Task directions:
The records that follow must be transcribed exactly, each one in full.

Given data:
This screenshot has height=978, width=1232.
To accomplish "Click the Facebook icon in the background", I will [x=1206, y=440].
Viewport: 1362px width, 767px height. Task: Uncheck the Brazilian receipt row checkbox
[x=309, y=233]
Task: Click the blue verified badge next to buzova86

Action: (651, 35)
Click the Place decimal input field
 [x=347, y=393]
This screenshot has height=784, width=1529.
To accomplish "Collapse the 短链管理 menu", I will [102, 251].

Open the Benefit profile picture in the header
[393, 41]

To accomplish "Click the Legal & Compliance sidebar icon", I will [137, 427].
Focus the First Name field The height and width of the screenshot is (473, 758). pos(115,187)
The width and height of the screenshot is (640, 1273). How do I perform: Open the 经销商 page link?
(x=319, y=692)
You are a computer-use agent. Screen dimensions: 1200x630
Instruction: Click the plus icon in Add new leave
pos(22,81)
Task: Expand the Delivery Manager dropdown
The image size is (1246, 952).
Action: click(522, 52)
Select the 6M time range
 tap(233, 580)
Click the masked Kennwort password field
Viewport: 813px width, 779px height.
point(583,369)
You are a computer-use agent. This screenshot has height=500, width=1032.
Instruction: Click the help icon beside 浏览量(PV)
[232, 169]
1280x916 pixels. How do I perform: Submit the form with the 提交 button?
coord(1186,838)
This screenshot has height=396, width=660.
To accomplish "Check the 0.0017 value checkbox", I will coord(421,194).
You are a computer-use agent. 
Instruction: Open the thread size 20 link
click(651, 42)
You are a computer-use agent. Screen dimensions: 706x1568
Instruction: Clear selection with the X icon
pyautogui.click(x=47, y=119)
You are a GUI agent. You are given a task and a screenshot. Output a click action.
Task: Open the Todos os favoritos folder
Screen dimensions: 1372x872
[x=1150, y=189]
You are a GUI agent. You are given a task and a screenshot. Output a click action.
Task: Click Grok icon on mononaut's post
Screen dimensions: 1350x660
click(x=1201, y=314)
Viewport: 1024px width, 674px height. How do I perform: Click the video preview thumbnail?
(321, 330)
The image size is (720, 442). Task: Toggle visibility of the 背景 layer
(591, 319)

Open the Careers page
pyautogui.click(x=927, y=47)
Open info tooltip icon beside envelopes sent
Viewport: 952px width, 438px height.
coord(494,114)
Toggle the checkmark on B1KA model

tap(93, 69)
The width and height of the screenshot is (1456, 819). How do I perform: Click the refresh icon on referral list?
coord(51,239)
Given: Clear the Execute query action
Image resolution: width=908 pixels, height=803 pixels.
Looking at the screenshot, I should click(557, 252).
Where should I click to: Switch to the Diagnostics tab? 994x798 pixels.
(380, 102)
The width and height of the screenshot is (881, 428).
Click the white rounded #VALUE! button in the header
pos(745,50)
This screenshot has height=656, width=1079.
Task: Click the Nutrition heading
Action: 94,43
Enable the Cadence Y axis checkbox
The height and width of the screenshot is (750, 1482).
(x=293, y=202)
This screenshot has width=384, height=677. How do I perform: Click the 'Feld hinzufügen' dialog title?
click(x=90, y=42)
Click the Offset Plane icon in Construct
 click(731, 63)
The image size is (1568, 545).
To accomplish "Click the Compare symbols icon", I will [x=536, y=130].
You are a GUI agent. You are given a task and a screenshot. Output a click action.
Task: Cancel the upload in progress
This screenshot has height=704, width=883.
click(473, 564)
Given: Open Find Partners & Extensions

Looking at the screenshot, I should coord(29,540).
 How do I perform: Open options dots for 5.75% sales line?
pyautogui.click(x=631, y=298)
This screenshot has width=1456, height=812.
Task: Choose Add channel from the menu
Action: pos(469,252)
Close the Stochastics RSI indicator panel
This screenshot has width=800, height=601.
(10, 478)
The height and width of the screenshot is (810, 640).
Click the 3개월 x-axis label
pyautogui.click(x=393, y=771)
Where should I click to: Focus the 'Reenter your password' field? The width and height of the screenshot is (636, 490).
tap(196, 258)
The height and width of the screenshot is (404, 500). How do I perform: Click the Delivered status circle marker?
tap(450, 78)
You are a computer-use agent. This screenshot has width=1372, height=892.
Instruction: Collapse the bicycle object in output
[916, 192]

Output of the exercise:
This screenshot has height=978, width=1232.
To accomplish "Click the Facebook icon in the background", I will [x=1206, y=440].
Viewport: 1362px width, 767px height. Task: Uncheck the Brazilian receipt row checkbox
[x=309, y=233]
Task: Click the blue verified badge next to buzova86

Action: (651, 35)
Click the Place decimal input field
 [x=347, y=393]
This screenshot has height=784, width=1529.
To accomplish "Collapse the 短链管理 menu", I will [102, 251].

Open the Benefit profile picture in the header
[393, 41]

To accomplish "Click the Legal & Compliance sidebar icon", I will [137, 427].
Focus the First Name field The height and width of the screenshot is (473, 758). pos(115,187)
The width and height of the screenshot is (640, 1273). How do I perform: Open the 经销商 page link?
(x=319, y=692)
You are a computer-use agent. Screen dimensions: 1200x630
Instruction: Click the plus icon in Add new leave
pos(22,81)
Task: Expand the Delivery Manager dropdown
The image size is (1246, 952).
Action: click(522, 52)
Select the 6M time range
 tap(233, 580)
Click the masked Kennwort password field
Viewport: 813px width, 779px height.
point(583,369)
You are a computer-use agent. This screenshot has height=500, width=1032.
Instruction: Click the help icon beside 浏览量(PV)
[232, 169]
1280x916 pixels. How do I perform: Submit the form with the 提交 button?
coord(1186,838)
This screenshot has height=396, width=660.
To accomplish "Check the 0.0017 value checkbox", I will coord(421,194).
You are a computer-use agent. 
Instruction: Open the thread size 20 link
click(651, 42)
You are a computer-use agent. Screen dimensions: 706x1568
Instruction: Clear selection with the X icon
pyautogui.click(x=47, y=119)
You are a GUI agent. You are given a task and a screenshot. Output a click action.
Task: Open the Todos os favoritos folder
Screen dimensions: 1372x872
[x=1150, y=189]
You are a GUI agent. You are given a task and a screenshot. Output a click action.
Task: Click Grok icon on mononaut's post
Screen dimensions: 1350x660
click(x=1201, y=314)
Viewport: 1024px width, 674px height. How do I perform: Click the video preview thumbnail?
(321, 330)
The image size is (720, 442). Task: Toggle visibility of the 背景 layer
(591, 319)

Open the Careers page
pyautogui.click(x=927, y=47)
Open info tooltip icon beside envelopes sent
Viewport: 952px width, 438px height.
coord(494,114)
Toggle the checkmark on B1KA model

tap(93, 69)
The width and height of the screenshot is (1456, 819). How do I perform: Click the refresh icon on referral list?
coord(51,239)
Given: Clear the Execute query action
Image resolution: width=908 pixels, height=803 pixels.
Looking at the screenshot, I should click(557, 252).
Where should I click to: Switch to the Diagnostics tab? 994x798 pixels.
(380, 102)
The width and height of the screenshot is (881, 428).
Click the white rounded #VALUE! button in the header
pos(745,50)
This screenshot has height=656, width=1079.
Task: Click the Nutrition heading
Action: 94,43
Enable the Cadence Y axis checkbox
The height and width of the screenshot is (750, 1482).
(x=293, y=202)
This screenshot has width=384, height=677. How do I perform: Click the 'Feld hinzufügen' dialog title?
click(x=90, y=42)
Click the Offset Plane icon in Construct
 click(731, 63)
The image size is (1568, 545).
To accomplish "Click the Compare symbols icon", I will [x=536, y=130].
You are a GUI agent. You are given a task and a screenshot. Output a click action.
Task: Cancel the upload in progress
This screenshot has height=704, width=883.
click(473, 564)
Given: Open Find Partners & Extensions

Looking at the screenshot, I should coord(29,540).
 How do I perform: Open options dots for 5.75% sales line?
pyautogui.click(x=631, y=298)
This screenshot has width=1456, height=812.
Task: Choose Add channel from the menu
Action: pos(469,252)
Close the Stochastics RSI indicator panel
This screenshot has width=800, height=601.
(10, 478)
The height and width of the screenshot is (810, 640).
Click the 3개월 x-axis label
pyautogui.click(x=393, y=771)
Where should I click to: Focus the 'Reenter your password' field? The width and height of the screenshot is (636, 490).
tap(196, 258)
The height and width of the screenshot is (404, 500). How do I perform: Click the Delivered status circle marker?
tap(450, 78)
You are a computer-use agent. This screenshot has width=1372, height=892.
Instruction: Collapse the bicycle object in output
[916, 192]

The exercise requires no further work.